Material for the task:
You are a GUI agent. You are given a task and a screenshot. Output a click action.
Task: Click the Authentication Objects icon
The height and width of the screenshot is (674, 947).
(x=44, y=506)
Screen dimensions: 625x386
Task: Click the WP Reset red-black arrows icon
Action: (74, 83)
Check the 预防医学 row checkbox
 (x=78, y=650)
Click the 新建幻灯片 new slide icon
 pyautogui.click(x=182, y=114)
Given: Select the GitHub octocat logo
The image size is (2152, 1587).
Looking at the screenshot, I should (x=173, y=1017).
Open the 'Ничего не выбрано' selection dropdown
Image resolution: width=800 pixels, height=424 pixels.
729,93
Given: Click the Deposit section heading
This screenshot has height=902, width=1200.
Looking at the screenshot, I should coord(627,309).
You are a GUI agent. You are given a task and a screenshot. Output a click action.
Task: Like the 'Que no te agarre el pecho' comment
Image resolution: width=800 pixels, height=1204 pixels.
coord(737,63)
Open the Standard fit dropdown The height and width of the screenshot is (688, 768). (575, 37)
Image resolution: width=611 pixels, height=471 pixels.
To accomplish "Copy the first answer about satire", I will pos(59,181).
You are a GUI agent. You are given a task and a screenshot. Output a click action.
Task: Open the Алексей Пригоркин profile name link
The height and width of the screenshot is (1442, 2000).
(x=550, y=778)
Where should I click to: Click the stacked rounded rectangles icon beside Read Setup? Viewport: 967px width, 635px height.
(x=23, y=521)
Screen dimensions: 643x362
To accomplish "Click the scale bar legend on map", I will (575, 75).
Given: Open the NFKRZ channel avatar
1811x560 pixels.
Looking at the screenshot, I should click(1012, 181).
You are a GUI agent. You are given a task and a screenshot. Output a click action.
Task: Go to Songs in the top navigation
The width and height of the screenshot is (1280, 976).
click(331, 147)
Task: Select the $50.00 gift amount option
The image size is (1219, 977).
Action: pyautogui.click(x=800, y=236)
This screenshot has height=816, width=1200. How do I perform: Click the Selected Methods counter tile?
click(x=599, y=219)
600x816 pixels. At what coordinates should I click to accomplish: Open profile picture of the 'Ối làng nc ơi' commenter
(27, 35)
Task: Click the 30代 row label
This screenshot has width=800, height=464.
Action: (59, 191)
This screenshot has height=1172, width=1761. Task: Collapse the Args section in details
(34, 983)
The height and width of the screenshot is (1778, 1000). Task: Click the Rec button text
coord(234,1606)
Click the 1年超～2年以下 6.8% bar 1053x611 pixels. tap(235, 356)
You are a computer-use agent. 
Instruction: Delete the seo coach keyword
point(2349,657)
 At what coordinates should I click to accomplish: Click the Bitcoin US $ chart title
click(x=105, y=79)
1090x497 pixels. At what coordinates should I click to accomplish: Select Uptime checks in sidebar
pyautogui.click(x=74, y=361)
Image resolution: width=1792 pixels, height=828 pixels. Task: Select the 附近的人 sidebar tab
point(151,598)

Problem: Copy out all of the entries above word for word, line by line, with nothing changed.

Result below:
You are a GUI agent. You are given a task and a screenshot. Output a click action.
Task: Click the Authentication Objects icon
The height and width of the screenshot is (674, 947).
(x=44, y=506)
Screen dimensions: 625x386
Task: Click the WP Reset red-black arrows icon
Action: (74, 83)
Check the 预防医学 row checkbox
 (x=78, y=650)
Click the 新建幻灯片 new slide icon
 pyautogui.click(x=182, y=114)
Given: Select the GitHub octocat logo
The image size is (2152, 1587).
Looking at the screenshot, I should (x=173, y=1017).
Open the 'Ничего не выбрано' selection dropdown
Image resolution: width=800 pixels, height=424 pixels.
729,93
Given: Click the Deposit section heading
This screenshot has height=902, width=1200.
Looking at the screenshot, I should coord(627,309).
You are a GUI agent. You are given a task and a screenshot. Output a click action.
Task: Like the 'Que no te agarre el pecho' comment
Image resolution: width=800 pixels, height=1204 pixels.
coord(737,63)
Open the Standard fit dropdown The height and width of the screenshot is (688, 768). (575, 37)
Image resolution: width=611 pixels, height=471 pixels.
To accomplish "Copy the first answer about satire", I will pos(59,181).
You are a GUI agent. You are given a task and a screenshot. Output a click action.
Task: Open the Алексей Пригоркин profile name link
The height and width of the screenshot is (1442, 2000).
(x=550, y=778)
Where should I click to: Click the stacked rounded rectangles icon beside Read Setup? Viewport: 967px width, 635px height.
(x=23, y=521)
Screen dimensions: 643x362
To accomplish "Click the scale bar legend on map", I will (575, 75).
Given: Open the NFKRZ channel avatar
1811x560 pixels.
Looking at the screenshot, I should click(1012, 181).
You are a GUI agent. You are given a task and a screenshot. Output a click action.
Task: Go to Songs in the top navigation
The width and height of the screenshot is (1280, 976).
click(331, 147)
Task: Select the $50.00 gift amount option
The image size is (1219, 977).
Action: pyautogui.click(x=800, y=236)
This screenshot has height=816, width=1200. How do I perform: Click the Selected Methods counter tile?
click(x=599, y=219)
600x816 pixels. At what coordinates should I click to accomplish: Open profile picture of the 'Ối làng nc ơi' commenter
(27, 35)
Task: Click the 30代 row label
This screenshot has width=800, height=464.
Action: (59, 191)
This screenshot has height=1172, width=1761. Task: Collapse the Args section in details
(34, 983)
The height and width of the screenshot is (1778, 1000). Task: Click the Rec button text
coord(234,1606)
Click the 1年超～2年以下 6.8% bar 1053x611 pixels. tap(235, 356)
You are a computer-use agent. 
Instruction: Delete the seo coach keyword
point(2349,657)
 At what coordinates should I click to accomplish: Click the Bitcoin US $ chart title
click(x=105, y=79)
1090x497 pixels. At what coordinates should I click to accomplish: Select Uptime checks in sidebar
pyautogui.click(x=74, y=361)
Image resolution: width=1792 pixels, height=828 pixels. Task: Select the 附近的人 sidebar tab
point(151,598)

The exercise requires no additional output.